Cantor observes that now these girls aren’t just cutting their own arms; they are getting surgeons to cut off their breasts. The young people showing up at gender clinics are genuinely distressed, he said to me. “They actually do need meaningful help, but they’re not getting help for the problems they have. They’re getting help for the problems they say they have.”
As I wrote in a previous article for Common Sense, medical establishments in some European and Scandinavian countries have noticed the explosion in this population and have undertaken systematic reviews of the science on youth transition. They came away alarmed at the low quality of evidence supporting the efficacy of youth medical transition, considering how little is known about the potential side effects of these treatments—including osteoporosis, delayed brain development, sexual dysfunction, increased risk of cancer and other diseases. They also found that detransition and regret about transition were higher than expected.
In response to these reviews, these countries have variously put restrictions on medically transitioning young people. They now recommend that dysphoric children and adolescents get careful mental health evaluations, and that psychological support should be the first line treatment, with the goal of exploring the many psychological and social reasons for their feelings.
Of course, the WPATH writers had access to the same universe of information as the Europeans and Scandinavians. They acknowledge that “a key challenge in adolescent transgender care is the quality of evidence evaluating the effectiveness of medically necessary gender-affirming medical and surgical treatments.” But instead of being concerned by the paltry evidence, WPATH has falsely claimed that “a systematic review regarding outcomes of treatment in adolescents is not possible.” They also declare puberty blockers are “fully reversible”—but we simply don’t know their long-term impact. They reject the cautionary principle employed by other countries, and leave decisions to individual doctors and patients for any treatment—social transition, hormones, surgery.

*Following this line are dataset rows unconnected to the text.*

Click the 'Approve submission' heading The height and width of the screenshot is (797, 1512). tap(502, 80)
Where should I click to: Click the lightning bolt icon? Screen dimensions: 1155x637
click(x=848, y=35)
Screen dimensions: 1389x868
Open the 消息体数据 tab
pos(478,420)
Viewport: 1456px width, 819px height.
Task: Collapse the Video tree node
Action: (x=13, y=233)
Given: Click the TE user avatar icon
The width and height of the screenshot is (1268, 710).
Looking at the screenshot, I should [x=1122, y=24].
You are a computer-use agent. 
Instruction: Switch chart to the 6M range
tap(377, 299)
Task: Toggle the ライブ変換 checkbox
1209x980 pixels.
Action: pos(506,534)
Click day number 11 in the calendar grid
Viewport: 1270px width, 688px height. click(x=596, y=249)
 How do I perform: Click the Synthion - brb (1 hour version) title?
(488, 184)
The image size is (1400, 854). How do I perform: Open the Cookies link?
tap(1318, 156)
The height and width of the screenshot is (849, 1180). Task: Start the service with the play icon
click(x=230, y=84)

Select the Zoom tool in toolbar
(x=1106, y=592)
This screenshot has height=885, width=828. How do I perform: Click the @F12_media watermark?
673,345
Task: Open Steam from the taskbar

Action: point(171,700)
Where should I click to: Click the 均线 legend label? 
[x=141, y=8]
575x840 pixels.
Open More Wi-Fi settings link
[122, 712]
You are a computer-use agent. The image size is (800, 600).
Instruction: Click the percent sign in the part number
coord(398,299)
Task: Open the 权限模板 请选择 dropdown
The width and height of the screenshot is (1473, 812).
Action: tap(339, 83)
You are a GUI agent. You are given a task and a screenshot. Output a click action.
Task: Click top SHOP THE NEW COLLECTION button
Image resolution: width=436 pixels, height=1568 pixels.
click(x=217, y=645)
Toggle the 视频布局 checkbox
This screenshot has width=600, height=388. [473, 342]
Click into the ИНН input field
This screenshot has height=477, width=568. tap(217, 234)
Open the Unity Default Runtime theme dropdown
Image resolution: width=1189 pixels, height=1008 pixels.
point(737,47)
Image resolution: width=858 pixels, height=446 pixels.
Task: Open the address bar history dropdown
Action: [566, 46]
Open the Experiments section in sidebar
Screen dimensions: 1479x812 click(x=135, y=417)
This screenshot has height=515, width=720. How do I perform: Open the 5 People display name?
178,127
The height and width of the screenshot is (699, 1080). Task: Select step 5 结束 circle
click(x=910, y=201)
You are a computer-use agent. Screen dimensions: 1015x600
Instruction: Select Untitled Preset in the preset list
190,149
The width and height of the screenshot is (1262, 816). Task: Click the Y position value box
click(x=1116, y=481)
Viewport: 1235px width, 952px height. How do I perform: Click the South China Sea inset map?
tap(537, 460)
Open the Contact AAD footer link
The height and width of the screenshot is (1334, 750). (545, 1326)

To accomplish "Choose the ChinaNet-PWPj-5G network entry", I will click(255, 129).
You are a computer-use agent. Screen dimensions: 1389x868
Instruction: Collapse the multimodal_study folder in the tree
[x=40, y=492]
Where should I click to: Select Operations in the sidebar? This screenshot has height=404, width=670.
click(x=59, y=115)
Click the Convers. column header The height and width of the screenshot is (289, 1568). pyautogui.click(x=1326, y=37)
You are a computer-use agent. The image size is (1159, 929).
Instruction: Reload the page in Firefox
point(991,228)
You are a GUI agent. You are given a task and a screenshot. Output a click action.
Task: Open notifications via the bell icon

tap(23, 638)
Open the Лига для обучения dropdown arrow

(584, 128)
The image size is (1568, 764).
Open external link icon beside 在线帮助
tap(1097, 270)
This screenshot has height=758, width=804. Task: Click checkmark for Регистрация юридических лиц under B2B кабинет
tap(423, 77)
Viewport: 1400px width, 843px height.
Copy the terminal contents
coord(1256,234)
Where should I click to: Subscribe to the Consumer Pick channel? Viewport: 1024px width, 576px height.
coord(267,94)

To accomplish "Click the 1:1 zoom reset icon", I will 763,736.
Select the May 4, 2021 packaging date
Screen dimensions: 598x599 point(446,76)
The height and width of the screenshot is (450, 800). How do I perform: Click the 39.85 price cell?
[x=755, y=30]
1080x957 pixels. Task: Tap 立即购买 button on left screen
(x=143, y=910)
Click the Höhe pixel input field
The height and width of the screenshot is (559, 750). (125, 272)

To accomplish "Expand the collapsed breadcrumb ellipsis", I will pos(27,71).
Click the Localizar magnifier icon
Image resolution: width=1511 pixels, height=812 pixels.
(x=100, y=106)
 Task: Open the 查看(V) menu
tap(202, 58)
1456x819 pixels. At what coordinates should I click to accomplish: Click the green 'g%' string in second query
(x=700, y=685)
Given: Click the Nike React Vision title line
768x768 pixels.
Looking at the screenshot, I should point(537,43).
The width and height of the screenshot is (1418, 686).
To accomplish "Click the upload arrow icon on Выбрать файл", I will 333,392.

The long-term effects of these interventions on the kinds of adolescents seeking them today is unknown, but WPATH notes positively that a “2017 study of 20 WPATH-affiliated surgeons in the US reported slightly more than half had performed vaginoplasty in minors.” Yet some detransitioned men who received vaginoplasties are speaking out, saying they realized they were gay men with internalized homophobia—and that they weren’t properly evaluated before having their genitals removed.
Decades of studies, and experience by practitioners, demonstrate that the vast majority of children with early-onset gender dysphoria outgrow this by the time they emerge from puberty—and that many of these young people grow up to be gay or bisexual. WPATH even acknowledges that “there are no reliable means of predicting an individual child’s gender evolution.” So by promoting the benefits of early social and medical intervention, WPATH advocates preventing the very process of natural physical and mental maturation that has historically resulted in the resolution of most dysphoric children’s distress.
Parents desperate to care for their children need recommendations based on a systematic review of the evidence—recommendations that take into account the changing demographics of gender-distressed teens and the emerging cohort of detransitioners. Practitioners, medical associations, parents, and, most of all, people with gender dysphoria deserve nothing less.